■ AUFGABE ■
Aktualisiere die folgenden Datensätze, indem du jedes Vorkommen von „GUI agent“ durch „GUI assistant“ ersetzt. Alles andere bleibt unverändert.

_____

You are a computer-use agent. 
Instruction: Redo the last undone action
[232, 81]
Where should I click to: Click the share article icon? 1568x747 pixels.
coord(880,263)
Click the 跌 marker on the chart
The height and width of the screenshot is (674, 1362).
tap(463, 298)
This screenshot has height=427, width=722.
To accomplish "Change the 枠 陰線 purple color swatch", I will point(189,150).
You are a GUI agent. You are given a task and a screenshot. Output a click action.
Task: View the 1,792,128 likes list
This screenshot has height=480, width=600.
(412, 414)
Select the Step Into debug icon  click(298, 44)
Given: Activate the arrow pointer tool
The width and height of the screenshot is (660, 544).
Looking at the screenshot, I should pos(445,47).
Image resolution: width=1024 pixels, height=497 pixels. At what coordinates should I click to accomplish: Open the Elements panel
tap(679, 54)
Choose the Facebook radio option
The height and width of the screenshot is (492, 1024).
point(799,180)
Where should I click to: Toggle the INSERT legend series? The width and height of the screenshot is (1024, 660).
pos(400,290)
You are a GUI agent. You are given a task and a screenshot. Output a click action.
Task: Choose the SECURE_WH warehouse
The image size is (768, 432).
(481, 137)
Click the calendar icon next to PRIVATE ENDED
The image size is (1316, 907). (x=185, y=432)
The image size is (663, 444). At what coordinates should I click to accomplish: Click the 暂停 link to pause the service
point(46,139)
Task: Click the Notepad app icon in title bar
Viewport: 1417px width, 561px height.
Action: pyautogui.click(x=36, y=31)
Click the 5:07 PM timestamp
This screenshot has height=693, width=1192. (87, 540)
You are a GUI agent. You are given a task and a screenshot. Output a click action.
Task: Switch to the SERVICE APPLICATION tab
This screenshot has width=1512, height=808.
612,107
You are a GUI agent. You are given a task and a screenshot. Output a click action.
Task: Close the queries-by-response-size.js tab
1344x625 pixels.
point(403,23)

_____

■ AUSGABE ■
You are a computer-use agent. 
Instruction: Redo the last undone action
[232, 81]
Where should I click to: Click the share article icon? 1568x747 pixels.
coord(880,263)
Click the 跌 marker on the chart
The height and width of the screenshot is (674, 1362).
tap(463, 298)
This screenshot has height=427, width=722.
To accomplish "Change the 枠 陰線 purple color swatch", I will point(189,150).
You are a GUI assistant. You are given a task and a screenshot. Output a click action.
Task: View the 1,792,128 likes list
This screenshot has height=480, width=600.
(412, 414)
Select the Step Into debug icon  click(298, 44)
Given: Activate the arrow pointer tool
The width and height of the screenshot is (660, 544).
Looking at the screenshot, I should pos(445,47).
Image resolution: width=1024 pixels, height=497 pixels. At what coordinates should I click to accomplish: Open the Elements panel
tap(679, 54)
Choose the Facebook radio option
The height and width of the screenshot is (492, 1024).
point(799,180)
Where should I click to: Toggle the INSERT legend series? The width and height of the screenshot is (1024, 660).
pos(400,290)
You are a GUI assistant. You are given a task and a screenshot. Output a click action.
Task: Choose the SECURE_WH warehouse
The image size is (768, 432).
(481, 137)
Click the calendar icon next to PRIVATE ENDED
The image size is (1316, 907). (x=185, y=432)
The image size is (663, 444). At what coordinates should I click to accomplish: Click the 暂停 link to pause the service
point(46,139)
Task: Click the Notepad app icon in title bar
Viewport: 1417px width, 561px height.
Action: pyautogui.click(x=36, y=31)
Click the 5:07 PM timestamp
This screenshot has height=693, width=1192. (87, 540)
You are a GUI assistant. You are given a task and a screenshot. Output a click action.
Task: Switch to the SERVICE APPLICATION tab
This screenshot has width=1512, height=808.
612,107
You are a GUI assistant. You are given a task and a screenshot. Output a click action.
Task: Close the queries-by-response-size.js tab
1344x625 pixels.
point(403,23)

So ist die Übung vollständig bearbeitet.